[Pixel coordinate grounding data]
*****

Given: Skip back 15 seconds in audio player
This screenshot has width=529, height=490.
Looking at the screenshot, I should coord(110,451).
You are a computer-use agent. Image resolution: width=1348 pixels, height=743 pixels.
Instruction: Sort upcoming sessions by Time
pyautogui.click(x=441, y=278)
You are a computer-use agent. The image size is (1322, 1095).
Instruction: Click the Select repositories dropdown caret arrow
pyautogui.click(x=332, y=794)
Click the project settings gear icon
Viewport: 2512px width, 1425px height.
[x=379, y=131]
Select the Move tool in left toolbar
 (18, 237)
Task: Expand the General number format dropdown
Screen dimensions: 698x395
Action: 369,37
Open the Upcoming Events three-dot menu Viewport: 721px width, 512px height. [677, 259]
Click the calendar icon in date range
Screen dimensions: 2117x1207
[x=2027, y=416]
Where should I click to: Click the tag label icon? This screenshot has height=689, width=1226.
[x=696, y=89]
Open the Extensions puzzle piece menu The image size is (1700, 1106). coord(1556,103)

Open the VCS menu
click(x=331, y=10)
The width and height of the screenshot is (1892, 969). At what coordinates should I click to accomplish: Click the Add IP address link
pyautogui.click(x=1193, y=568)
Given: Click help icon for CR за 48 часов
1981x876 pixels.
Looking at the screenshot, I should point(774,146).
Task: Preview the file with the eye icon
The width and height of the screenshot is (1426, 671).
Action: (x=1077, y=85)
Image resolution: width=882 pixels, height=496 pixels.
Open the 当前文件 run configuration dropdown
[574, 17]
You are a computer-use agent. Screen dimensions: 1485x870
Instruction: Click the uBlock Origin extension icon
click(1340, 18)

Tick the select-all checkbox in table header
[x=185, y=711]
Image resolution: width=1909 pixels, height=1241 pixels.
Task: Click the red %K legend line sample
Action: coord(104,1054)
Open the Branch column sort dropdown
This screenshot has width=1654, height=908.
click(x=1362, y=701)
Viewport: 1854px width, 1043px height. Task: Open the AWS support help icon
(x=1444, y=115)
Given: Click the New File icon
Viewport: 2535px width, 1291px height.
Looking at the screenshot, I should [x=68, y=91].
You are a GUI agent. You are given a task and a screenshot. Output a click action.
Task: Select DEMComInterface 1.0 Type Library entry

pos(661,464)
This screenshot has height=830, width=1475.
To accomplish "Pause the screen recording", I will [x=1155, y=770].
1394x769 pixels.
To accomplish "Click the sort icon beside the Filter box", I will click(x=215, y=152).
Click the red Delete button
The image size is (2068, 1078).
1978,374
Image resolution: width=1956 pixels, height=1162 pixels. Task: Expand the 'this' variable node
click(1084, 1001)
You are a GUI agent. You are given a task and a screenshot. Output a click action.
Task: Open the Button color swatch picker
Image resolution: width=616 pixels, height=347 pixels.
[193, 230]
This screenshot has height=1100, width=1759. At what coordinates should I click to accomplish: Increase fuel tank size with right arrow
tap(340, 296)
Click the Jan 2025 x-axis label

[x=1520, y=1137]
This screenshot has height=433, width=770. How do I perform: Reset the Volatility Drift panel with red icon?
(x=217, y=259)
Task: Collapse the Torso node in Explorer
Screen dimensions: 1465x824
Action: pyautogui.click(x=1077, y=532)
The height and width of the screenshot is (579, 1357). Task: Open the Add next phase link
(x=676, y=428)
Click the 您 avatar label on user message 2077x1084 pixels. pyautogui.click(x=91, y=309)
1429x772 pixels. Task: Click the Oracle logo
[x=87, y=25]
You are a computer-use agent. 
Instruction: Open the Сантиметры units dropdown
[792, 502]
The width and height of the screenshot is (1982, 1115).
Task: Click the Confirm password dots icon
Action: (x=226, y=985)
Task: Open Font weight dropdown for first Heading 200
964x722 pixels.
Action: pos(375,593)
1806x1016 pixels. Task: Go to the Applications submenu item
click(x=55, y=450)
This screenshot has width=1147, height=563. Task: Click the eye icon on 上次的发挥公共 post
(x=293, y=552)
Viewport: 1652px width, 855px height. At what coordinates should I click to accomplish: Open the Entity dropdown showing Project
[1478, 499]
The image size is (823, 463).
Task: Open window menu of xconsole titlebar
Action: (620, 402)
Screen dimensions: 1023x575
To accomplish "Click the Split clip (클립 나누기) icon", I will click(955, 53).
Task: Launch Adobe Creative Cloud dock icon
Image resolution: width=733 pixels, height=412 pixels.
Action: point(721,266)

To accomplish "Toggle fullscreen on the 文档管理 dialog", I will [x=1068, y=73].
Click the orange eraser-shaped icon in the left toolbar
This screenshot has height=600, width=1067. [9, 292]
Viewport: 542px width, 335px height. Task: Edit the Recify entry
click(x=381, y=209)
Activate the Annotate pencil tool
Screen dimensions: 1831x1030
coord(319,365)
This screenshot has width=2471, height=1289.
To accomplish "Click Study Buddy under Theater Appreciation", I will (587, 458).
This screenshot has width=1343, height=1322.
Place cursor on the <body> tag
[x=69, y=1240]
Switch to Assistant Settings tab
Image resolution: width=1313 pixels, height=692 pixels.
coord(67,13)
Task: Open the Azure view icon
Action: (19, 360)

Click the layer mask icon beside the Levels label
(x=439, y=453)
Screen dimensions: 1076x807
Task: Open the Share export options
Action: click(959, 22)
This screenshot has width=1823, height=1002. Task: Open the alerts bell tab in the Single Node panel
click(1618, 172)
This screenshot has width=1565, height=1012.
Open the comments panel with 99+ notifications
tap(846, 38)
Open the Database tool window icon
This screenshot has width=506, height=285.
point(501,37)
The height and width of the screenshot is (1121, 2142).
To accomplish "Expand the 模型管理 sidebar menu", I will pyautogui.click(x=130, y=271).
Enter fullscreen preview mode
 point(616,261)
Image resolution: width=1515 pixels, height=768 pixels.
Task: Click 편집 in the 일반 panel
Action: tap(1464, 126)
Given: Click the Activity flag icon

*****

TASK TO CARRY OUT:
Set every entry down verbatim.

EXERCISE OUTPUT:
Given: Skip back 15 seconds in audio player
This screenshot has width=529, height=490.
Looking at the screenshot, I should coord(110,451).
You are a computer-use agent. Image resolution: width=1348 pixels, height=743 pixels.
Instruction: Sort upcoming sessions by Time
pyautogui.click(x=441, y=278)
You are a computer-use agent. The image size is (1322, 1095).
Instruction: Click the Select repositories dropdown caret arrow
pyautogui.click(x=332, y=794)
Click the project settings gear icon
Viewport: 2512px width, 1425px height.
[x=379, y=131]
Select the Move tool in left toolbar
 (18, 237)
Task: Expand the General number format dropdown
Screen dimensions: 698x395
Action: 369,37
Open the Upcoming Events three-dot menu Viewport: 721px width, 512px height. [677, 259]
Click the calendar icon in date range
Screen dimensions: 2117x1207
[x=2027, y=416]
Where should I click to: Click the tag label icon? This screenshot has height=689, width=1226.
[x=696, y=89]
Open the Extensions puzzle piece menu The image size is (1700, 1106). coord(1556,103)

Open the VCS menu
click(x=331, y=10)
The width and height of the screenshot is (1892, 969). At what coordinates should I click to accomplish: Click the Add IP address link
pyautogui.click(x=1193, y=568)
Given: Click help icon for CR за 48 часов
1981x876 pixels.
Looking at the screenshot, I should point(774,146).
Task: Preview the file with the eye icon
The width and height of the screenshot is (1426, 671).
Action: (x=1077, y=85)
Image resolution: width=882 pixels, height=496 pixels.
Open the 当前文件 run configuration dropdown
[574, 17]
You are a computer-use agent. Screen dimensions: 1485x870
Instruction: Click the uBlock Origin extension icon
click(1340, 18)

Tick the select-all checkbox in table header
[x=185, y=711]
Image resolution: width=1909 pixels, height=1241 pixels.
Task: Click the red %K legend line sample
Action: coord(104,1054)
Open the Branch column sort dropdown
This screenshot has width=1654, height=908.
click(x=1362, y=701)
Viewport: 1854px width, 1043px height. Task: Open the AWS support help icon
(x=1444, y=115)
Given: Click the New File icon
Viewport: 2535px width, 1291px height.
Looking at the screenshot, I should [x=68, y=91].
You are a GUI agent. You are given a task and a screenshot. Output a click action.
Task: Select DEMComInterface 1.0 Type Library entry

pos(661,464)
This screenshot has height=830, width=1475.
To accomplish "Pause the screen recording", I will [x=1155, y=770].
1394x769 pixels.
To accomplish "Click the sort icon beside the Filter box", I will click(x=215, y=152).
Click the red Delete button
The image size is (2068, 1078).
1978,374
Image resolution: width=1956 pixels, height=1162 pixels. Task: Expand the 'this' variable node
click(1084, 1001)
You are a GUI agent. You are given a task and a screenshot. Output a click action.
Task: Open the Button color swatch picker
Image resolution: width=616 pixels, height=347 pixels.
[193, 230]
This screenshot has height=1100, width=1759. At what coordinates should I click to accomplish: Increase fuel tank size with right arrow
tap(340, 296)
Click the Jan 2025 x-axis label

[x=1520, y=1137]
This screenshot has height=433, width=770. How do I perform: Reset the Volatility Drift panel with red icon?
(x=217, y=259)
Task: Collapse the Torso node in Explorer
Screen dimensions: 1465x824
Action: pyautogui.click(x=1077, y=532)
The height and width of the screenshot is (579, 1357). Task: Open the Add next phase link
(x=676, y=428)
Click the 您 avatar label on user message 2077x1084 pixels. pyautogui.click(x=91, y=309)
1429x772 pixels. Task: Click the Oracle logo
[x=87, y=25]
You are a computer-use agent. 
Instruction: Open the Сантиметры units dropdown
[792, 502]
The width and height of the screenshot is (1982, 1115).
Task: Click the Confirm password dots icon
Action: (x=226, y=985)
Task: Open Font weight dropdown for first Heading 200
964x722 pixels.
Action: pos(375,593)
1806x1016 pixels. Task: Go to the Applications submenu item
click(x=55, y=450)
This screenshot has width=1147, height=563. Task: Click the eye icon on 上次的发挥公共 post
(x=293, y=552)
Viewport: 1652px width, 855px height. At what coordinates should I click to accomplish: Open the Entity dropdown showing Project
[1478, 499]
The image size is (823, 463).
Task: Open window menu of xconsole titlebar
Action: (620, 402)
Screen dimensions: 1023x575
To accomplish "Click the Split clip (클립 나누기) icon", I will click(955, 53).
Task: Launch Adobe Creative Cloud dock icon
Image resolution: width=733 pixels, height=412 pixels.
Action: point(721,266)

To accomplish "Toggle fullscreen on the 文档管理 dialog", I will [x=1068, y=73].
Click the orange eraser-shaped icon in the left toolbar
This screenshot has height=600, width=1067. [9, 292]
Viewport: 542px width, 335px height. Task: Edit the Recify entry
click(x=381, y=209)
Activate the Annotate pencil tool
Screen dimensions: 1831x1030
coord(319,365)
This screenshot has width=2471, height=1289.
To accomplish "Click Study Buddy under Theater Appreciation", I will (587, 458).
This screenshot has width=1343, height=1322.
Place cursor on the <body> tag
[x=69, y=1240]
Switch to Assistant Settings tab
Image resolution: width=1313 pixels, height=692 pixels.
coord(67,13)
Task: Open the Azure view icon
Action: (19, 360)

Click the layer mask icon beside the Levels label
(x=439, y=453)
Screen dimensions: 1076x807
Task: Open the Share export options
Action: click(959, 22)
This screenshot has width=1823, height=1002. Task: Open the alerts bell tab in the Single Node panel
click(1618, 172)
This screenshot has width=1565, height=1012.
Open the comments panel with 99+ notifications
tap(846, 38)
Open the Database tool window icon
This screenshot has width=506, height=285.
point(501,37)
The height and width of the screenshot is (1121, 2142).
To accomplish "Expand the 模型管理 sidebar menu", I will pyautogui.click(x=130, y=271).
Enter fullscreen preview mode
 point(616,261)
Image resolution: width=1515 pixels, height=768 pixels.
Task: Click 편집 in the 일반 panel
Action: tap(1464, 126)
Given: Click the Activity flag icon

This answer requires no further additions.